Electrolysis and titration results show that the indirect reduction, and, thus, depolymerization, of pDTT derivates using AQ• as an electron donor is feasible. Although no current increase is observed at the first wave in the cyclic voltammograms of AQ/polymer, this can be explained by the different time scales used, with voltammetric sweeping occurring within seconds and electrolyzes in the range of minutes. In line with this interpretation is the observation that it is possible to induce changes to the first reduction wave of AQ using higher substrate concentrations of the model compounds. As expected, the effect on the second wave pertaining to AQ•/AQ2− (located at a 0.8 V potential more negative than the first reduction potential) is more profound. Earlier studies on indirect reduction of simple disulfides demonstrated that electrogenerated AQ• can be used to reduce disulfides to thiolates on a time scale of min/h [36,38].
Likewise, the intramolecular reduction of disulfide bonds in (AQ)pDTT, using the pendant AQ groups as a mediated electron carrier, show full depolymerization [29], although no visible effect can be seen on the timescale of voltammetry. One of the great advantages of conducting electrolysis of pDTT and its derivatives using AQ as a mediator is that it enables us to induce depolymerization at its first-wave potential of −1.07 V (for the intramolecular case even at −0.92 V) vs. SCE, corresponding to a >1 V potential gain compared with the direct reduction of disulfide bonds taking place at around −2.2 V vs. SCE. In addition, electrolyzes of the AQ/polymers using three equivalents of electrons show full depolymerization of all samples, as evidenced by the complete disappearance of the signal in the SEC elugrams in the region of 17–22 min.

+ + + +

Short exercise 1 -
In the recorded data rows, add 101 to every coordinate in the answers, and give the rows between the lines holding "Task: Select goalkeeper Matheus on the pitch" and "Action: (642, 253)", inclusive, again in full, requests included. Include only those rows.

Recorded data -
+ + + +

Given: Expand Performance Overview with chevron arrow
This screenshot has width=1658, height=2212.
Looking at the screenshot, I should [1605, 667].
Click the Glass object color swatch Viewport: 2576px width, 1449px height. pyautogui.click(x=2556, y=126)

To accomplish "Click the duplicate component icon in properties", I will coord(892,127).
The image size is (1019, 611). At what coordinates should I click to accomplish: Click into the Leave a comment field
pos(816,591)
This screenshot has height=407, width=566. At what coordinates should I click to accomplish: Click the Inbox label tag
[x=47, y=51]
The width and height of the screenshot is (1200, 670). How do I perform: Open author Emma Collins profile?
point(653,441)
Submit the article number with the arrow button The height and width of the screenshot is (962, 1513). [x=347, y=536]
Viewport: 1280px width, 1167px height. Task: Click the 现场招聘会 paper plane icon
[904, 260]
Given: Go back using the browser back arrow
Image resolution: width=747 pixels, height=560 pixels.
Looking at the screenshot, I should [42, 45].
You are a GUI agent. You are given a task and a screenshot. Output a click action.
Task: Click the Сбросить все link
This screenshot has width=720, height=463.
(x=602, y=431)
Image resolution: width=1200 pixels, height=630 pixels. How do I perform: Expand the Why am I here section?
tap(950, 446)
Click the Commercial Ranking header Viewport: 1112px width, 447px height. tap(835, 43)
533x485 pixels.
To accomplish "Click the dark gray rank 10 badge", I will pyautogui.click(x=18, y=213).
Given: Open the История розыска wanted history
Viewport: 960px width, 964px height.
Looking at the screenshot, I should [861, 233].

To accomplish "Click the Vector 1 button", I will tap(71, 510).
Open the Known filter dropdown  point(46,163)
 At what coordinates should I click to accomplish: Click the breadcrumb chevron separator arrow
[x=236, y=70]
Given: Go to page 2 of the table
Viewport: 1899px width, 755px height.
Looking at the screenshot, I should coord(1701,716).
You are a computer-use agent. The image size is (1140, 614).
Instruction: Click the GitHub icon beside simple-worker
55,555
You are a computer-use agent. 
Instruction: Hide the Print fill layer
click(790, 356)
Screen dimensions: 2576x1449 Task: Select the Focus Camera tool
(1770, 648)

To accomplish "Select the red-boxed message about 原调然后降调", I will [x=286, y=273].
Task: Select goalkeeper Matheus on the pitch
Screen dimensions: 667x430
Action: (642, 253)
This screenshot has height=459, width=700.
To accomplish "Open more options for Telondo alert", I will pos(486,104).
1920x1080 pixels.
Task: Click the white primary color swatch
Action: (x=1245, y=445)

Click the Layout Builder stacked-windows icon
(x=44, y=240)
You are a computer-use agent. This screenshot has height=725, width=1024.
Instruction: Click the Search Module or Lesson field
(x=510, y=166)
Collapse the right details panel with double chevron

+ + + +

Short exercise 2 -
Output the part of the passage on pDTT depolymerization between "Likewise, the intramolecular" and "of 17–22 min.", inclusive, copied word for word.

Correct answer 1 -
Task: Select goalkeeper Matheus on the pitch
Screen dimensions: 667x430
Action: (743, 354)

Correct answer 2 -
Likewise, the intramolecular reduction of disulfide bonds in (AQ)pDTT, using the pendant AQ groups as a mediated electron carrier, show full depolymerization [29], although no visible effect can be seen on the timescale of voltammetry. One of the great advantages of conducting electrolysis of pDTT and its derivatives using AQ as a mediator is that it enables us to induce depolymerization at its first-wave potential of −1.07 V (for the intramolecular case even at −0.92 V) vs. SCE, corresponding to a >1 V potential gain compared with the direct reduction of disulfide bonds taking place at around −2.2 V vs. SCE. In addition, electrolyzes of the AQ/polymers using three equivalents of electrons show full depolymerization of all samples, as evidenced by the complete disappearance of the signal in the SEC elugrams in the region of 17–22 min.